Los vecinos en concejo abierto ratificaron dicho acuerdo, pues aunque no confiaban demasiado en las fuerzas del extraño forastero, su situación era desesperada y debían intentarlo. Además, confiaban en algún milagro de Santa María del Alcor, a la que todos eran muy devotos.
A la señora condesa no le gustó el trato y reprendió en privado a su imprudente hijo; sin embargo, no quiso desautorizarlo, por lo que no tuvo más remedio que asentir.
El combate se celebraría a la mañana siguiente, por lo que Don Quijote, en compañía de su escudero, se fue a velar armas a la Peña del Águila, mojón que separaba a la villa del Visso de la de Mayrena, y desde la cual se divisaba el mar de la vega y la hermosa ermita de Santa Lucía, con sus tracerías góticas y su pequeño acueducto.

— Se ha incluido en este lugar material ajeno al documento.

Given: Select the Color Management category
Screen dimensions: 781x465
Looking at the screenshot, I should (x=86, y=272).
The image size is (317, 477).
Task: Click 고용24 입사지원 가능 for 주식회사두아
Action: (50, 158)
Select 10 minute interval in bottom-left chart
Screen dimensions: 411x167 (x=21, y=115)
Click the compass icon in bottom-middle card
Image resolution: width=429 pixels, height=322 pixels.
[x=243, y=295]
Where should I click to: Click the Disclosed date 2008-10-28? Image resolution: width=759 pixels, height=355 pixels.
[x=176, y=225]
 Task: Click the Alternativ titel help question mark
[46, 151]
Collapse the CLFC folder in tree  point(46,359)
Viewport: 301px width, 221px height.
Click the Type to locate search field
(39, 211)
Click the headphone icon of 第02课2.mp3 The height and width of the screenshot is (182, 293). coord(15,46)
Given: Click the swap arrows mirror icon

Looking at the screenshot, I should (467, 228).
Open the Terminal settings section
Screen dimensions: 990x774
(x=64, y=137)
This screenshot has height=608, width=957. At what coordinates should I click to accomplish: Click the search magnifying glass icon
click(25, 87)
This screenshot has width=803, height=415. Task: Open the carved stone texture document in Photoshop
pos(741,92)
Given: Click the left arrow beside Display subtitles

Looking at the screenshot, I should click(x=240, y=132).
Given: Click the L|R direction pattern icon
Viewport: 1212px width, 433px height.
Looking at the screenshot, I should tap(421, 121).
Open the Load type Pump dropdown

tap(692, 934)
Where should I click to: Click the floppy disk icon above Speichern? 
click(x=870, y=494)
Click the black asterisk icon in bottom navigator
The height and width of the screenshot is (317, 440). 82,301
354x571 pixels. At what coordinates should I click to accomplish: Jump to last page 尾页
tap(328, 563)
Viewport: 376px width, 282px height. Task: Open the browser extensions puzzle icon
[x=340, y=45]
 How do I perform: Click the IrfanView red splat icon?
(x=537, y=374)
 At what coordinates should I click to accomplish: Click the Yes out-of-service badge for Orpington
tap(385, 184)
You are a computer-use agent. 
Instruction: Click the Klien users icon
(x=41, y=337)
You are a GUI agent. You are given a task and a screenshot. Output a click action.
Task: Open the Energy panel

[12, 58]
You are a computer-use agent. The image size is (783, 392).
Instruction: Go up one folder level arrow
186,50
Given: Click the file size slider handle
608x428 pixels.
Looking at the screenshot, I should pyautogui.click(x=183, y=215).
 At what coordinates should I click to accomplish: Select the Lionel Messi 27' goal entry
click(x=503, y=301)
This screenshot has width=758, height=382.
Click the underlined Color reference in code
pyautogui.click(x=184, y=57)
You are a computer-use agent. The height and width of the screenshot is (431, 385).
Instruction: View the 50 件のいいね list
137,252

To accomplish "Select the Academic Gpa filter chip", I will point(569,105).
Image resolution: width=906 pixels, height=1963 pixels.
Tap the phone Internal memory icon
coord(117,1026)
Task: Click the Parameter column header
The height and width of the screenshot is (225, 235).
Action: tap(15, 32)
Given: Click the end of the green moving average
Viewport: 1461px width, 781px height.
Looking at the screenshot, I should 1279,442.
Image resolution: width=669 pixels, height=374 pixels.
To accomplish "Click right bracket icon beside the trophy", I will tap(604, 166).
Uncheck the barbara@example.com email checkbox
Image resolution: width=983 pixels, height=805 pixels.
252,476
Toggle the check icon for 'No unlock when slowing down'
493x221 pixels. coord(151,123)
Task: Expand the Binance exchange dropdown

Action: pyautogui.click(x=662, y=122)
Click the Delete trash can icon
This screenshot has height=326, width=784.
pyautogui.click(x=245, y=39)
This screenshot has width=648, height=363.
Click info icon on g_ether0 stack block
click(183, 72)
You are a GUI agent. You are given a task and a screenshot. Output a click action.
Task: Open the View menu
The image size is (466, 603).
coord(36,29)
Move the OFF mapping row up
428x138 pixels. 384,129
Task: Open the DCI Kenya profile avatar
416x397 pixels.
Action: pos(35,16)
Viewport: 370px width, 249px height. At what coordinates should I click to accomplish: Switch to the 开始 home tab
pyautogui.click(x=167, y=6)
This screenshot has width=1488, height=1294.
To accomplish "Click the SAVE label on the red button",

- ¡ Oh, colosal peña!. Los lugareños me han hablado de tus antiquísimos poderes mágicos, por lo que espero recibir tu protección para vencer mañana en tan singular batalla y para ser digno de la fermosura de Dulcinea del Toboso.

El Caballero de la Triste Figura pasó toda la noche en vela, mientras Sancho daba atronadores ronquidos, dignos de pasar por los rugidos de un león.
Una vez despierto el bueno de Sancho, ayudó a su amo a ponerse la armadura y a montar sobre Rocinante. Ambos, montados en sus respectivas monturas, se dirigieron a la Plaza Mayor de la villa, lugar donde se iba a celebrar el torneo. Dicho lugar estaba engalanado para la ocasión.
El rival de Don Quijote era un caballero alto y fuerte, envuelto en una cegadora armadura negra.
- Con la protección de mi amada, la sin par Dulcinea del Toboso, venceré a este gigante de tres cabezas – gritó Don Quijote ante el estupor de los lugareños.

El joven Conde dio la orden de salida, por lo que ambos caballeros apretaron reciamente sus espuelas y se dirigieron en dirección del adversario, lanza en mano.
El caballero de la armadura negra iba a arremeter con todas sus fuerzas contra Don Quijote, pero los designios del destino determinaron que su corcel tropezara en el mismo momento del choque, por lo que al perder ligeramente el equilibrio, dio bruces contra el suelo al recibir el impacto de la lanza enemiga. El caballero de la Triste Figura aprovechó que su adversario estaba aturdido en el suelo para ponerle su espada en el cuello y ordenarle que se rindiera. El vencido así lo hizo, ante el júbilo y alegría de los visueños.
La condesa, en representación de su hijo, tuvo que decir a regañadientes que desde ese momento el tributo quedaba reducido a una gallina.
El joven conde se quedó sin palabras y abandonó rápidamente el lugar, mientras recibía la inquisitorial mirada de su madre.
Don Quijote decidió que era el momento de partir en busca de nuevas aventuras, por lo que ordenó a Sancho Panza que montara en su jumento.
Los lugareños vitorearon a su héroe, mientras vieron perder su singular figura en el horizonte.
Desde ese día, la Peña del Águila fue conocida como la Piedra del Gallo, para que las generaciones venideras recordaran que en dicho lugar el caballero Don Quijote de la Mancha veló armas la noche anterior al combate que solucionaría el pleito de las gallinas.